C’est à ces quelques visionnaires que s’intéresse ici Michael Lewis. Privilégiant l’aspect humain à l’analyse d’un système trop souvent opaque et anonyme, il nous livre une galerie de portraits édifiants. Ses « modèles », qui mêlent de façon incroyable cynisme et naïveté, autisme et arrogance, nous accompagnent ainsi dans un récit passionné et passionnant, où la morale et les millions de dollars sont quantité négligeables, les anecdotes plus édifiantes les unes que les autres. Combinant la grande et les petites histoires, il nous livre au final le document le plus captivant, le plus humain et le plus instructif sur la crise et le monde financier tel qu’il se présente aujourd’hui.
Paru sous le titre The Big Short.

Auteur:
Michael Lewis est né à La Nouvelle Orléans en 1960. Il a travaillé comme investisseur, au milieu des années 1980, pour la banque Salomon Brothers, expérience qui lui a donné la matière de son premier livre, Poker Menteur (Dunod, 1993), comparé, lors de sa sortie au Bûcher des vanités, de Tom Wolfe. Il est aujourd’hui journaliste à Vanity Fair.

Avis:
** LE livre sur la crise des subprimes aux Etats-Unis ! A travers les récits des différents personnages, l'auteur arrive à nous expliquer, en des termes compréhensibles pour des non familiers de la finance, les fondements de la crise hypothécaire. Les CDS et les CDO sont ainsi décrits en détail et n'auront plus de secret pour le lecteur à la fin du livre.

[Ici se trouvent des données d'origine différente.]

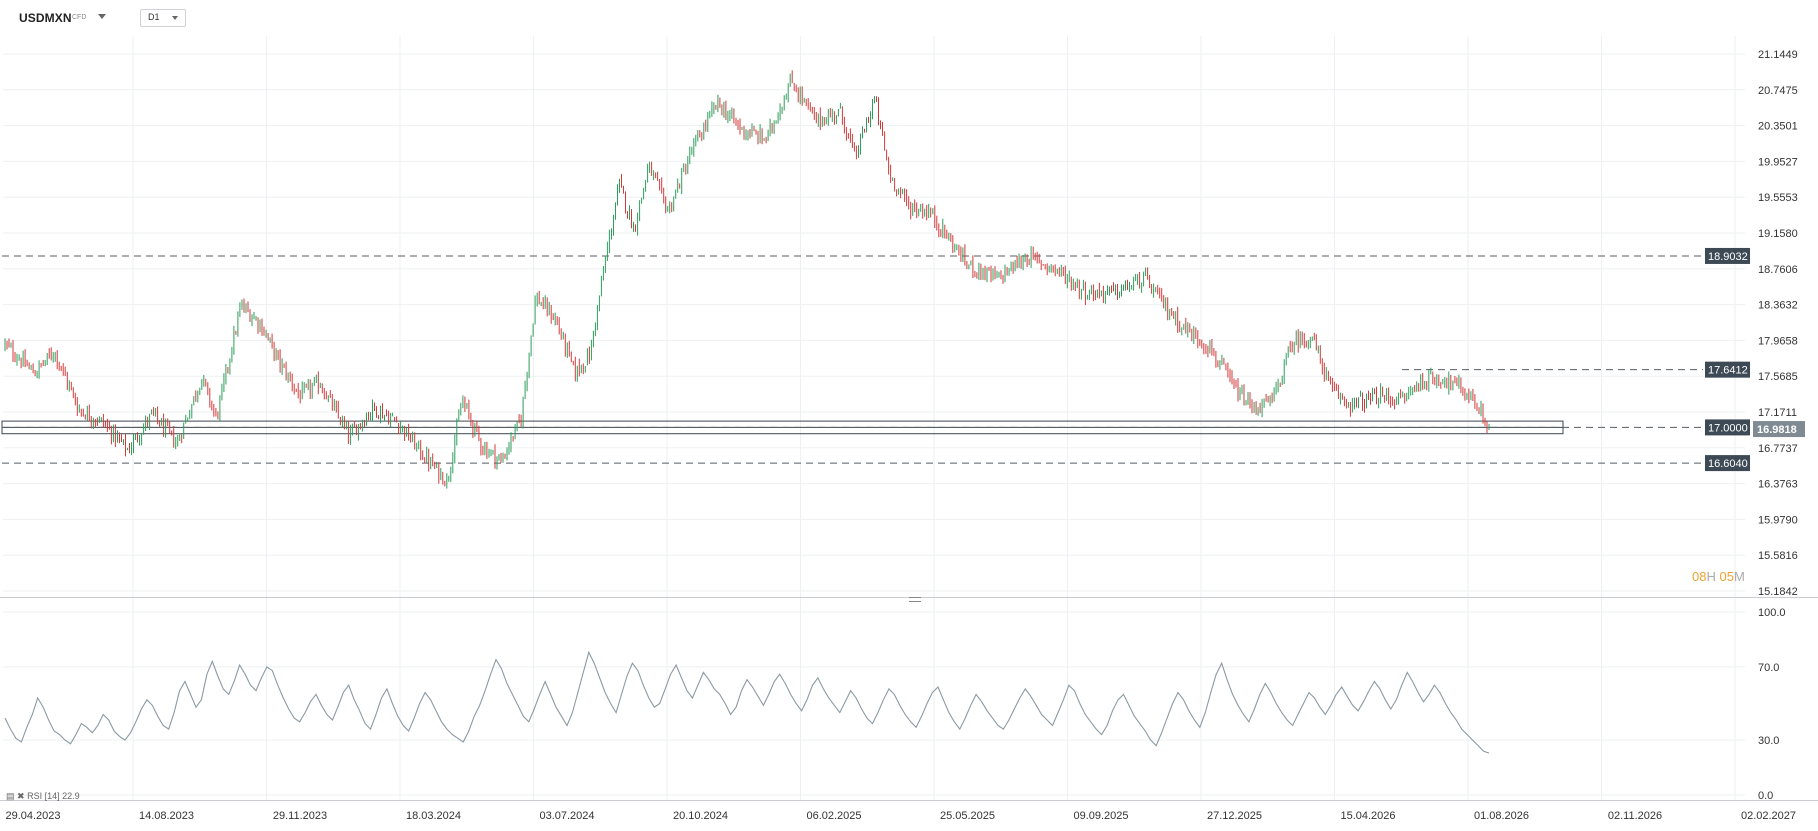 The height and width of the screenshot is (831, 1818). What do you see at coordinates (1739, 576) in the screenshot?
I see `countdown-minutes-unit: M` at bounding box center [1739, 576].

** Plutôt que de faire un énième livre de réflexion sur l'absence de régulation, l'aviditié des opérateurs de marché ou l'irresponsabilité des banquiers centraux, Michael Lewis nous raconte la crise financière en utilisant certaines armes du scénariste de thriller: les héros sont des personnages totalement inconnus (un analyste financier obsessionel, un gérant de fonds autiste, un trader caractériel, ...) qui ont pour seul trait commun d'avoir su voir venir très tôt la catastrophe financière. "Le casse du siècle" n'est donc pas le récit d'un hold-up, mais l'histoire de quelques visionnaires qui se sont enrichis, mais ont aussi payé psychologiquement pour ne pas s'être trompé. Car, comme le souligne l'un deux, "il devient morbide de faire des investissements qui rapporteront  un pactole si une tragédie se produit" (to be short signifie parier contre la marché).